Stored items
*** Block opens ***

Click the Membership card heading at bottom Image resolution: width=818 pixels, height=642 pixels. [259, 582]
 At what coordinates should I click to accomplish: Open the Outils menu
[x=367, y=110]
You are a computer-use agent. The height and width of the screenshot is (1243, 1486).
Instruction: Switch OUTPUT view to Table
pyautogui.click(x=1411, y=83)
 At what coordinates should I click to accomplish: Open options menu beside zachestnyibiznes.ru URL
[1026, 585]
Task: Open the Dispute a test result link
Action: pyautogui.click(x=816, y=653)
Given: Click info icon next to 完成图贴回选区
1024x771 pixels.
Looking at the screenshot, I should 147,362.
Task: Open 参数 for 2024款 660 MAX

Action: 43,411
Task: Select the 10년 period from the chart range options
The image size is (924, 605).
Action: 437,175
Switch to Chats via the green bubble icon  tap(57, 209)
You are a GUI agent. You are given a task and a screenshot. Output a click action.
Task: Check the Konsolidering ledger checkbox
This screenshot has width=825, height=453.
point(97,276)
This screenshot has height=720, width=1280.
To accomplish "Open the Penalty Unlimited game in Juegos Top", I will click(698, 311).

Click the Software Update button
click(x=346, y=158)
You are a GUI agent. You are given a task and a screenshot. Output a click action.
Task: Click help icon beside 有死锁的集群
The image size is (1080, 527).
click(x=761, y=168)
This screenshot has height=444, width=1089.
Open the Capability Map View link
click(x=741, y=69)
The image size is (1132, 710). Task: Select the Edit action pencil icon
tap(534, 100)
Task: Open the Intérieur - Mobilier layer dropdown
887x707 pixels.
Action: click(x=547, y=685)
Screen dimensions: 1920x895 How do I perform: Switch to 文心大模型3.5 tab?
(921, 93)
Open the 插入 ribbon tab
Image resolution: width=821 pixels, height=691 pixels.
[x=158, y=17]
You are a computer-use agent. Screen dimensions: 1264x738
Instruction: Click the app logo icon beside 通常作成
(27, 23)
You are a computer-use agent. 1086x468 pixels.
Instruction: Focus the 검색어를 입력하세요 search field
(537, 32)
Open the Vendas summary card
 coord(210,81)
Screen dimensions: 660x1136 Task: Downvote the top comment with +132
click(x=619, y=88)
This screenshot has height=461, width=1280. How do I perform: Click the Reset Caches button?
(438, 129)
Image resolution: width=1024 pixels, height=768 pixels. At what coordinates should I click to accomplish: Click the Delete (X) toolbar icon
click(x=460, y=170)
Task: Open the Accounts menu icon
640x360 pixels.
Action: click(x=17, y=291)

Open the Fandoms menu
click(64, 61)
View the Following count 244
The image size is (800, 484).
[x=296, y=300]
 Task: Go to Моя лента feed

*** Block closes ***

* **Exercise**
The records shown above should be given again word for word.

* **Result**
Click the Membership card heading at bottom Image resolution: width=818 pixels, height=642 pixels. [259, 582]
 At what coordinates should I click to accomplish: Open the Outils menu
[x=367, y=110]
You are a computer-use agent. The height and width of the screenshot is (1243, 1486).
Instruction: Switch OUTPUT view to Table
pyautogui.click(x=1411, y=83)
 At what coordinates should I click to accomplish: Open options menu beside zachestnyibiznes.ru URL
[1026, 585]
Task: Open the Dispute a test result link
Action: pyautogui.click(x=816, y=653)
Given: Click info icon next to 完成图贴回选区
1024x771 pixels.
Looking at the screenshot, I should 147,362.
Task: Open 参数 for 2024款 660 MAX

Action: 43,411
Task: Select the 10년 period from the chart range options
The image size is (924, 605).
Action: 437,175
Switch to Chats via the green bubble icon  tap(57, 209)
You are a GUI agent. You are given a task and a screenshot. Output a click action.
Task: Check the Konsolidering ledger checkbox
This screenshot has width=825, height=453.
point(97,276)
This screenshot has height=720, width=1280.
To accomplish "Open the Penalty Unlimited game in Juegos Top", I will click(698, 311).

Click the Software Update button
click(x=346, y=158)
You are a GUI agent. You are given a task and a screenshot. Output a click action.
Task: Click help icon beside 有死锁的集群
The image size is (1080, 527).
click(x=761, y=168)
This screenshot has height=444, width=1089.
Open the Capability Map View link
click(x=741, y=69)
The image size is (1132, 710). Task: Select the Edit action pencil icon
tap(534, 100)
Task: Open the Intérieur - Mobilier layer dropdown
887x707 pixels.
Action: click(x=547, y=685)
Screen dimensions: 1920x895 How do I perform: Switch to 文心大模型3.5 tab?
(921, 93)
Open the 插入 ribbon tab
Image resolution: width=821 pixels, height=691 pixels.
[x=158, y=17]
You are a computer-use agent. Screen dimensions: 1264x738
Instruction: Click the app logo icon beside 通常作成
(27, 23)
You are a computer-use agent. 1086x468 pixels.
Instruction: Focus the 검색어를 입력하세요 search field
(537, 32)
Open the Vendas summary card
 coord(210,81)
Screen dimensions: 660x1136 Task: Downvote the top comment with +132
click(x=619, y=88)
This screenshot has height=461, width=1280. How do I perform: Click the Reset Caches button?
(438, 129)
Image resolution: width=1024 pixels, height=768 pixels. At what coordinates should I click to accomplish: Click the Delete (X) toolbar icon
click(x=460, y=170)
Task: Open the Accounts menu icon
640x360 pixels.
Action: click(x=17, y=291)

Open the Fandoms menu
click(64, 61)
View the Following count 244
The image size is (800, 484).
[x=296, y=300]
 Task: Go to Моя лента feed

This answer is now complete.